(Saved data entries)
»»

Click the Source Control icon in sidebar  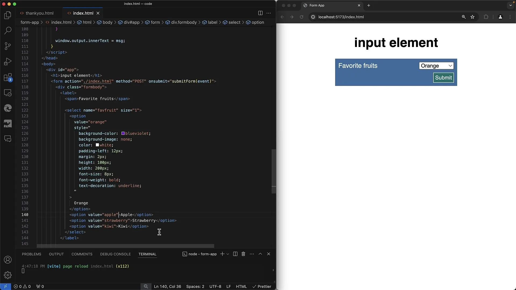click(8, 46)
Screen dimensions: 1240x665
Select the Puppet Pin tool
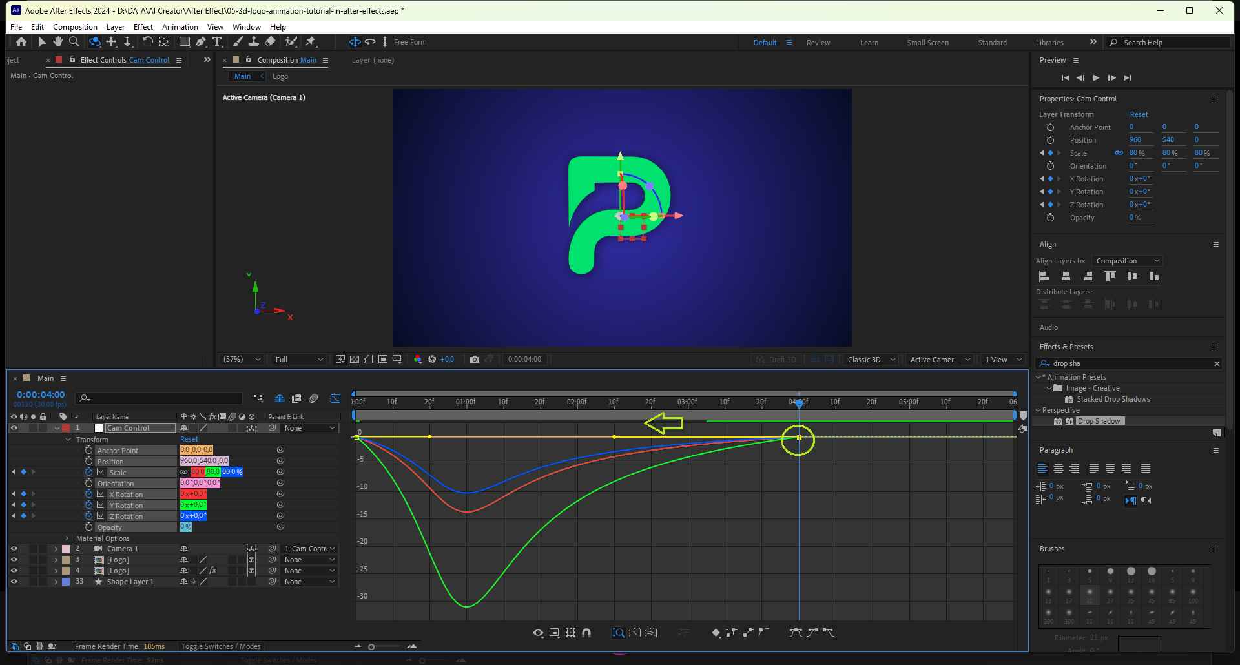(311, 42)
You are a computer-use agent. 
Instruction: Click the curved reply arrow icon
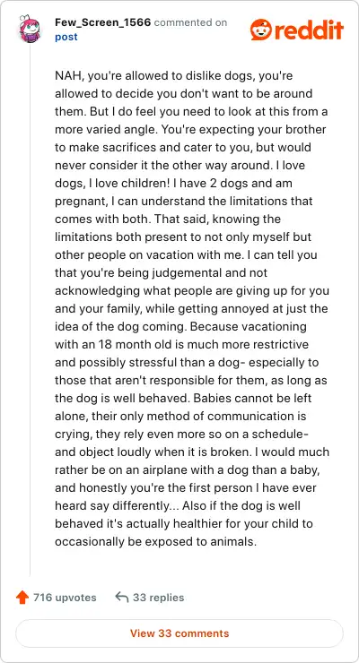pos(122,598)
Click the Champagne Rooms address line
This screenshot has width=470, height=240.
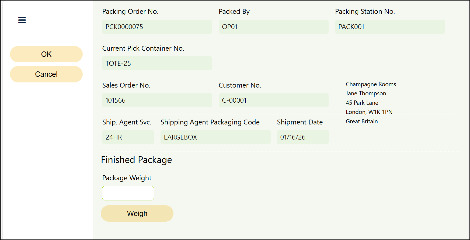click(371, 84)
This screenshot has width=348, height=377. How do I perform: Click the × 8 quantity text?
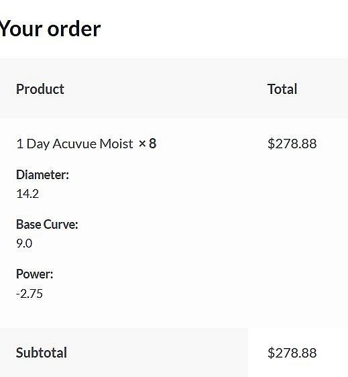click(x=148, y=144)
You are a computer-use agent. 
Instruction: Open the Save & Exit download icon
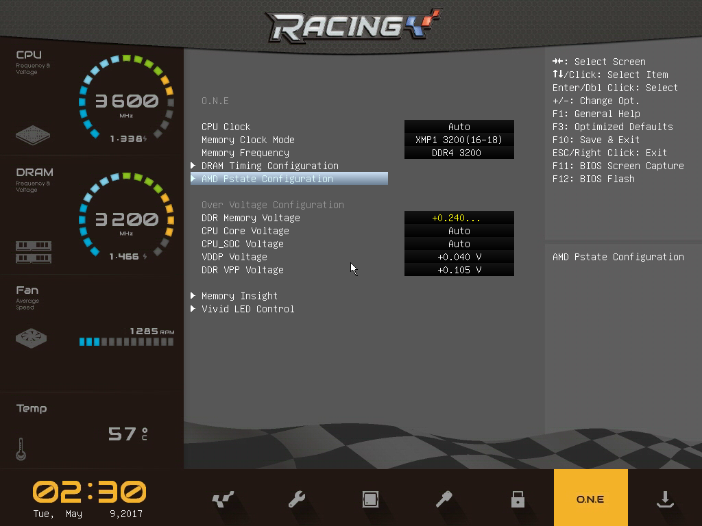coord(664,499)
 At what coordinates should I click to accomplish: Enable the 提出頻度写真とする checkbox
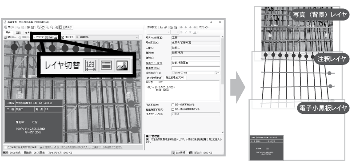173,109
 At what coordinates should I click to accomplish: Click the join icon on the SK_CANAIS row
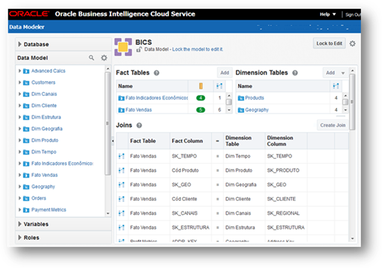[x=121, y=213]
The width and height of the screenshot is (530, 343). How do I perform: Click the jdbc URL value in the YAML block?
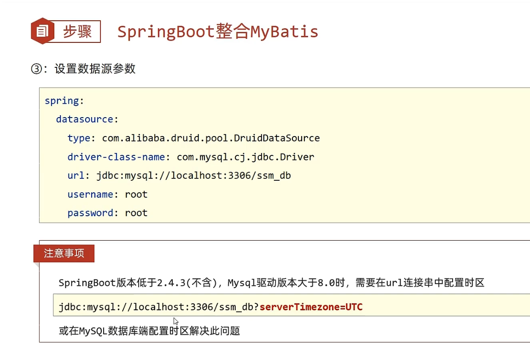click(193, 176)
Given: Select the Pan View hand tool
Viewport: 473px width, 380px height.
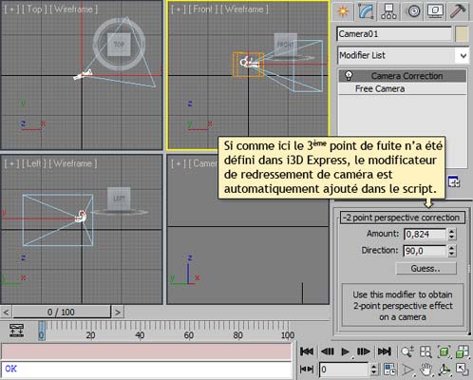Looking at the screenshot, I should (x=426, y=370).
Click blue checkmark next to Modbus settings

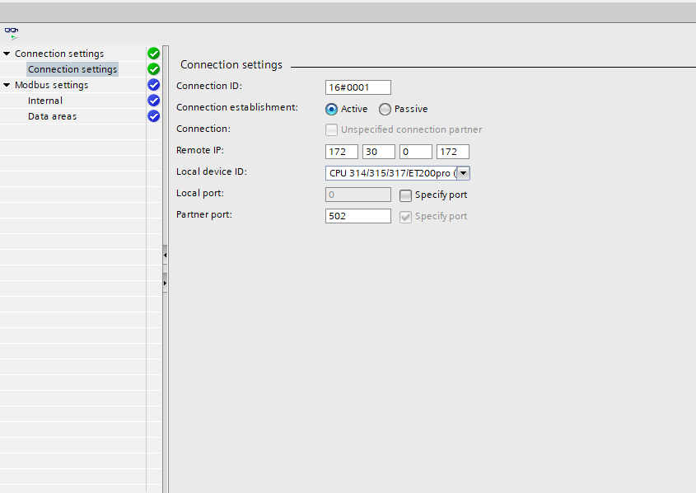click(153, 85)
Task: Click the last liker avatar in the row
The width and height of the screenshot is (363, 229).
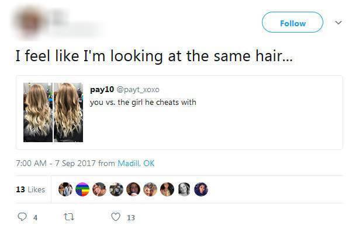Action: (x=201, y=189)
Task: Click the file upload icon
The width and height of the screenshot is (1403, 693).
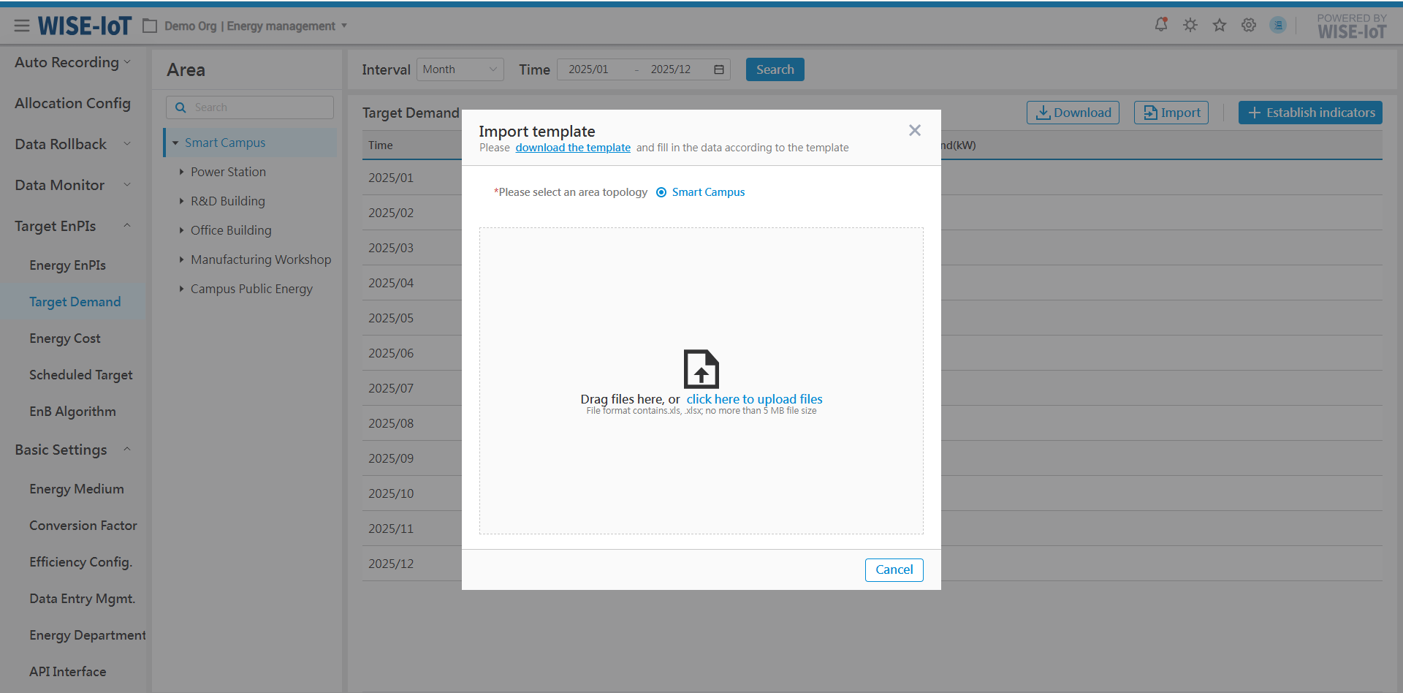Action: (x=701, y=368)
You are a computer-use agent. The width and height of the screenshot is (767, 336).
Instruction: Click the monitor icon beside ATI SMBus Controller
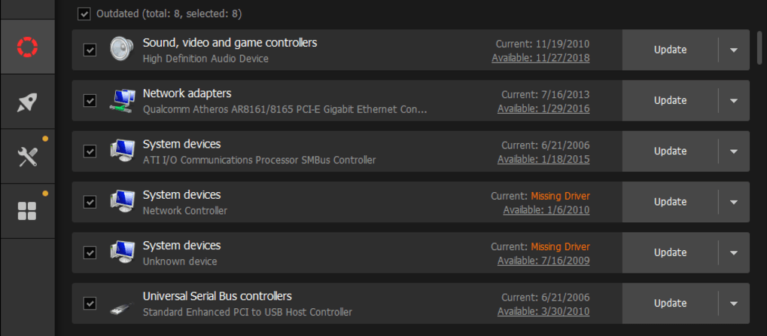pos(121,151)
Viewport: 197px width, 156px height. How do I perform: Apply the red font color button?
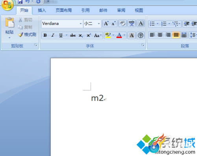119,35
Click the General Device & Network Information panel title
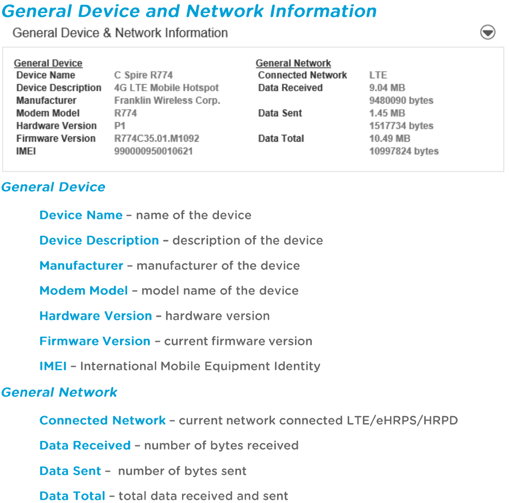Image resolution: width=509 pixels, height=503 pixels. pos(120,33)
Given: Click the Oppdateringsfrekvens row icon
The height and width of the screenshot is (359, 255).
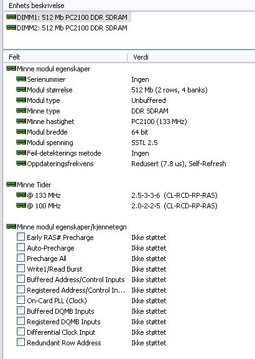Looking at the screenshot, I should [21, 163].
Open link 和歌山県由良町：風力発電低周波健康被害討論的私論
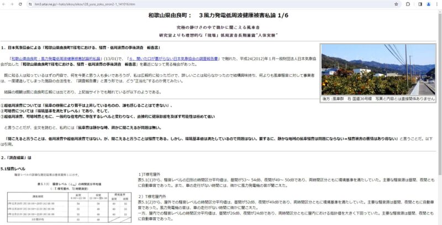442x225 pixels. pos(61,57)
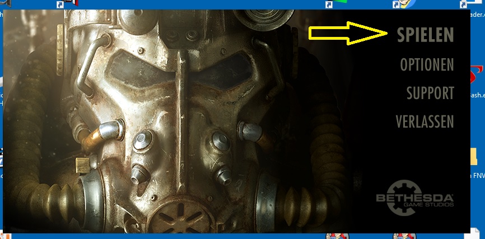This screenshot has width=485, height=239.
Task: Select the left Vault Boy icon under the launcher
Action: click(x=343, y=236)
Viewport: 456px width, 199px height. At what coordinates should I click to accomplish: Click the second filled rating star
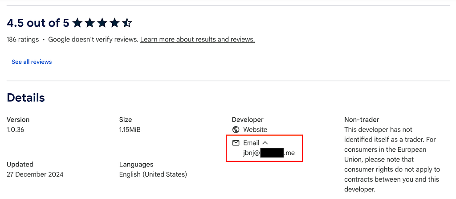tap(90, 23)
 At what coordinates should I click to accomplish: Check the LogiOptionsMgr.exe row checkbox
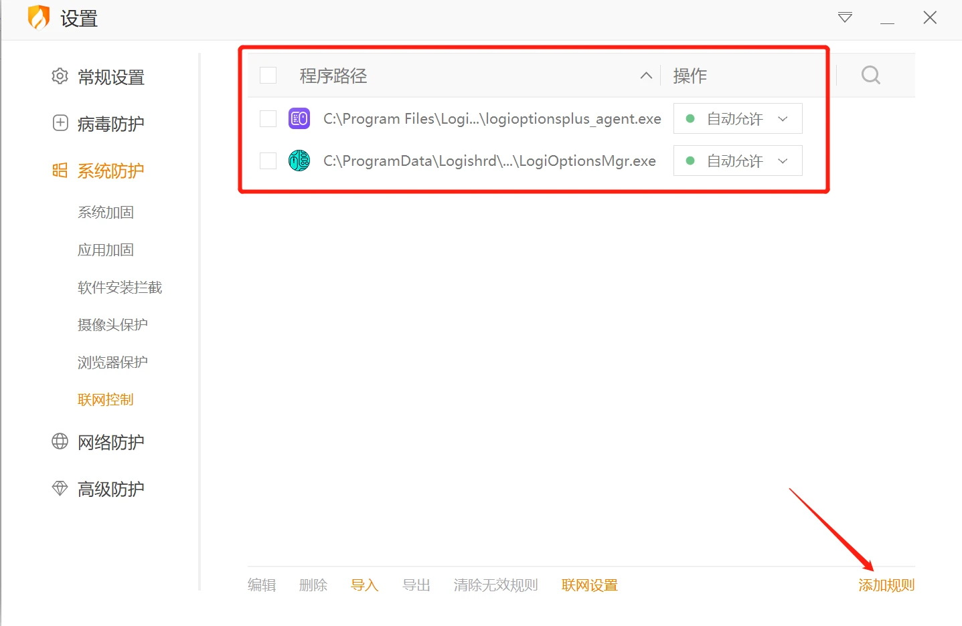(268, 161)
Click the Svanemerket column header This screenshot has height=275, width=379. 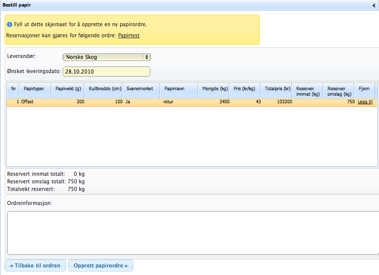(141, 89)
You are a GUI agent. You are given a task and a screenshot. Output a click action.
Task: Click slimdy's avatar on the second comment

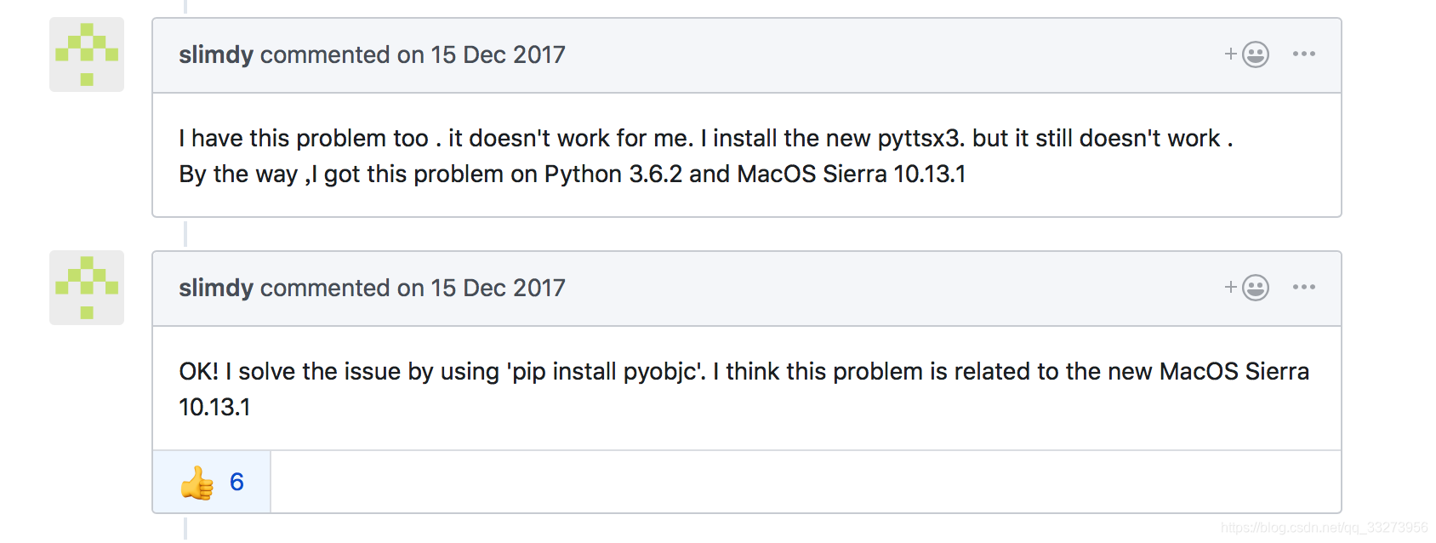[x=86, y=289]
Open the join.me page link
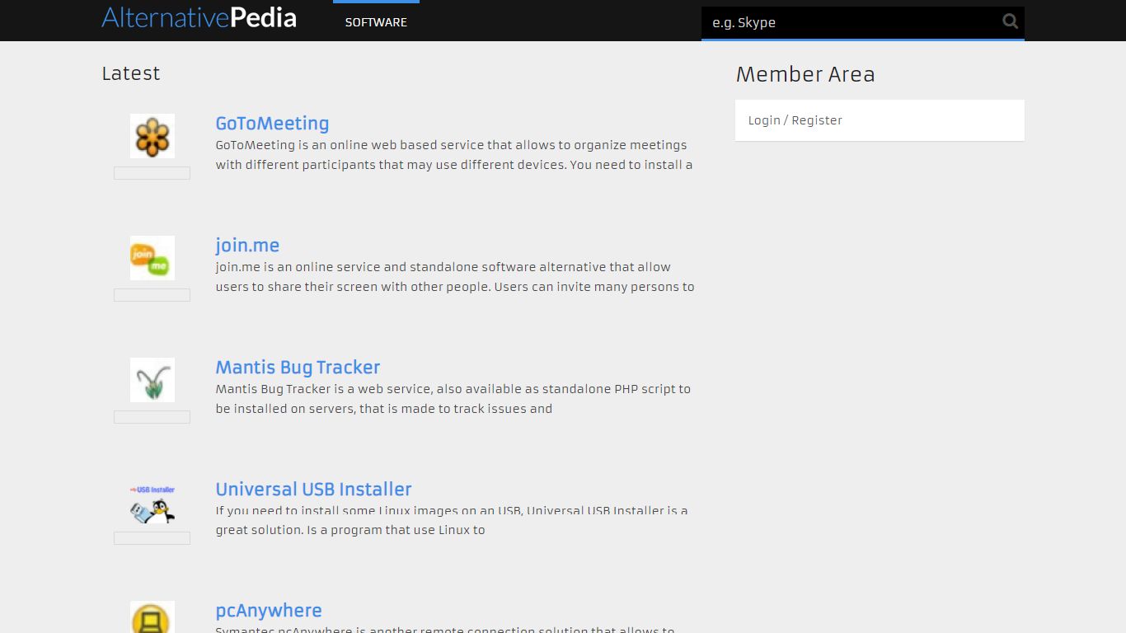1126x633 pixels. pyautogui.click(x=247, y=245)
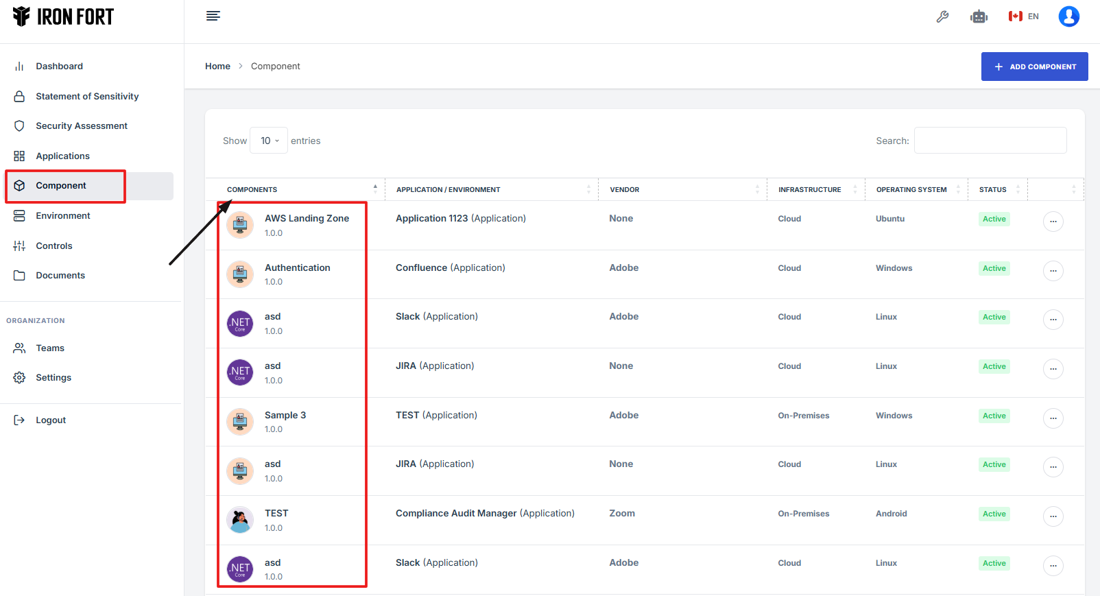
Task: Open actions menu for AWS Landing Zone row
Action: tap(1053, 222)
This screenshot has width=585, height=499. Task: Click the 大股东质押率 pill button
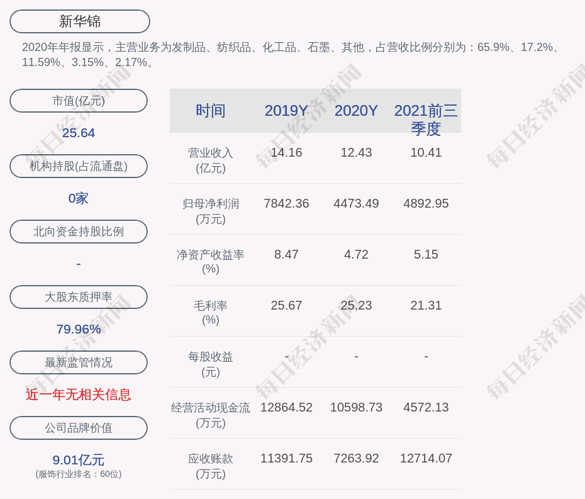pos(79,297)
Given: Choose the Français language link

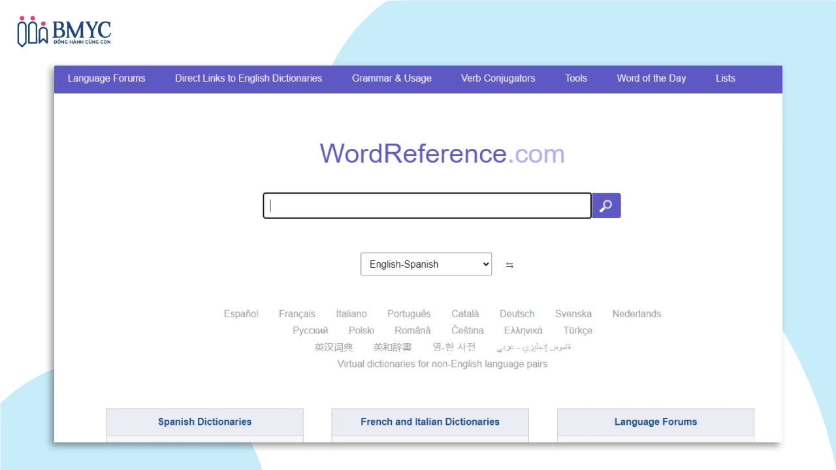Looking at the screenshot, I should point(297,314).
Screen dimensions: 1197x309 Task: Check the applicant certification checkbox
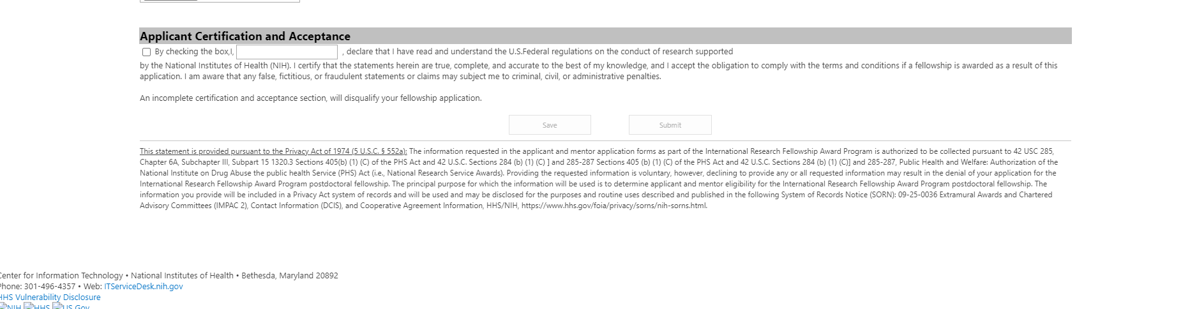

««

## Assigned task
Using the entries above, state how many lines include the word "dimensions", with no other words.

## Exercise output
2